The English prude inside me is quivering – you want to talk about sex?! But more importantly you want to talk about sex with a live audience, on television, with people watching at home as well!? I feel like Miranda, mouthing the words but unable to say them audibly.

That’s the problem though. We just don’t talk about sex. As a country, it’s not a topic we chat about over a cup of tea, with just under 51% of teens saying they have openly discussed sex with their parents.

So it would appear that any way in which we can try and open up the taboo on sexual freedom could only be deemed as a bloody good thing. But is going on television, and having sex in a box, with people giggling in an audience taking things just a little too far?

In Channel 4’s new show, “Sex Box” that’s exactly what happens. Couples are interviewed before and after they have tried something new in the sack, right there in the studio (albeit hidden from view) with a live audience ready and waiting to hear the couple’s verdict. In this week’s episode, a couple who have up until now just been close friends, were trying out being lovers for the first time.

The premise you ask? That couples are more willing to communicate immediately after doing the deed. It seems that the programme’s goals are noble: to encourage honest communication about taboo issues including our sex lives, sexuality, STIs and where exactly to go to buy a foot that you can also have sex with…all in the name of sexual freedom I guess.

(Photo Credit: www.123rf.com)

Part voyeuristic giggle-fest, part sex ed class, the show kind of has the feel of a drunken aunt giving you a lecture about how “aa-mazing your first bonk is going to be darling!” whilst handing you a bottle of lube and winking. It’s trying its very hardest to do the right thing, but it still feels totally cringey.

Yet I have one, rather huge problem with the programme. And that problem is co-presenter Steve Jones. Previously a presenter for X Factor USA and now presenter for Channel 4 F1, what strikes me is what exactly makes Steven Jones qualified for this role as sex vigilante? The other half of this dynamic duo is Dr Goedele Liekens, a Flemish sexologist (stress the PhD in sexology), which to me seems a far more understandable and professional choice in host. When watching the show, it seemed as if Steve Jones was there for a bit of light entertainment, but after watching him force an audience member to practice oral sex on an iPad, strategically placed near his own genitals – which he then jokes has to be thrown away because it was now “soiled” – just seemed distasteful and uncomfortable.   
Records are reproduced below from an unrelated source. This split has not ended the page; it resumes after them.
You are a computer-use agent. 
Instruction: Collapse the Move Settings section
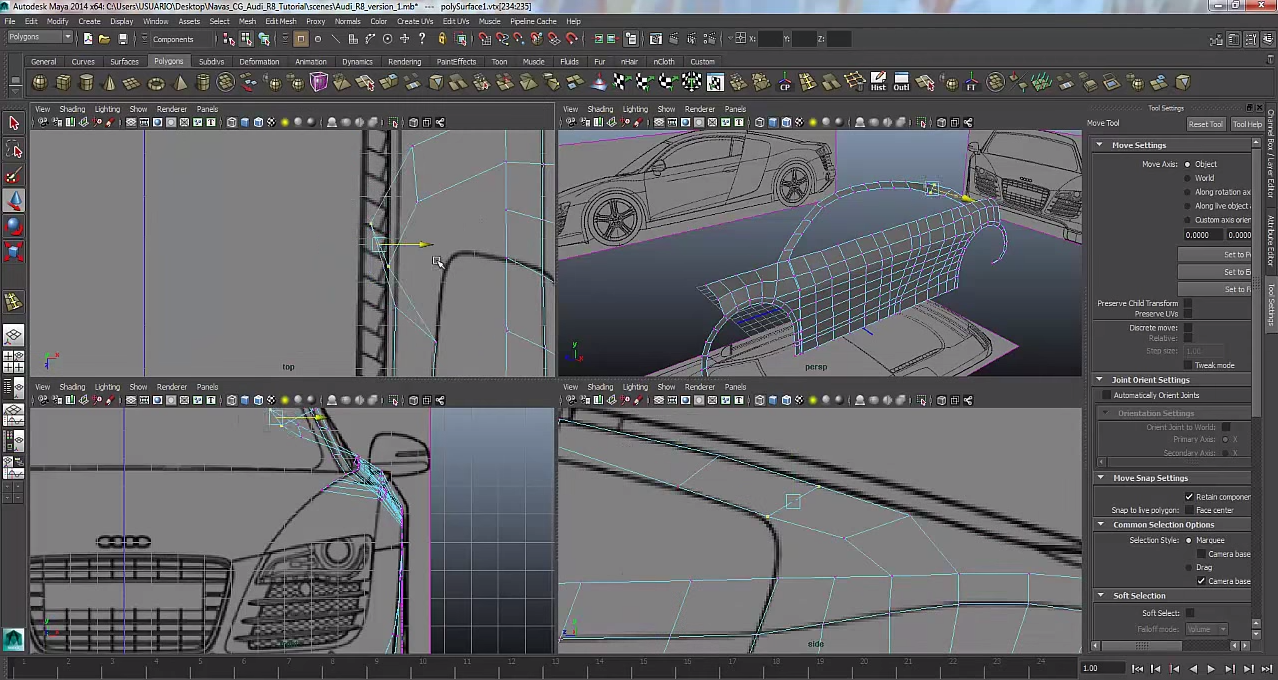click(x=1100, y=145)
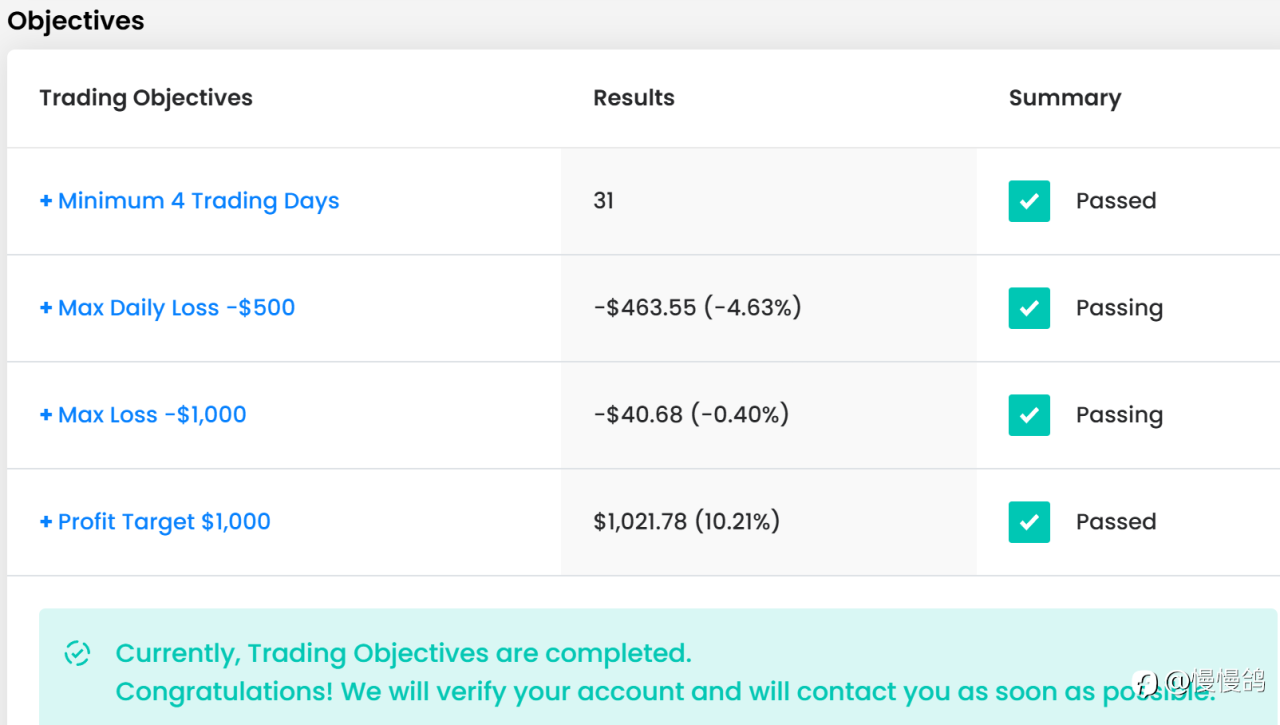The image size is (1280, 725).
Task: Click the Minimum Trading Days green checkmark
Action: pos(1029,201)
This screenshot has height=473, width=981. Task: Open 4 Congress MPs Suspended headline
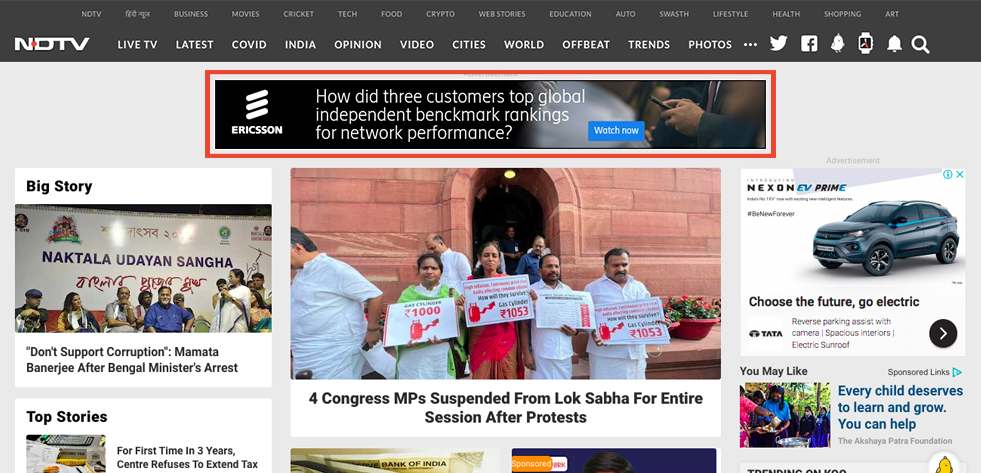506,407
Whilst the whole point of having a professional on board is to promote an open and non-judgemental dialogue about sex, Steve Jones’ puerile comic relief felt jarring and awkward, often discrediting and belittling the show’s effort to open an honest discourse on sex.

In an era where revenge porn is becoming a stable of online dating and 93% of teenage boys are being exposed to porn, programmes such as “Sex Box” have all the right intentions. The more we can discuss sex without having it coloured by the pressures of porn can only be a good thing.

Ilka Kemp - Hall is Features Editor of HC Bristol. Currently studying English Literature at the University of Bristol.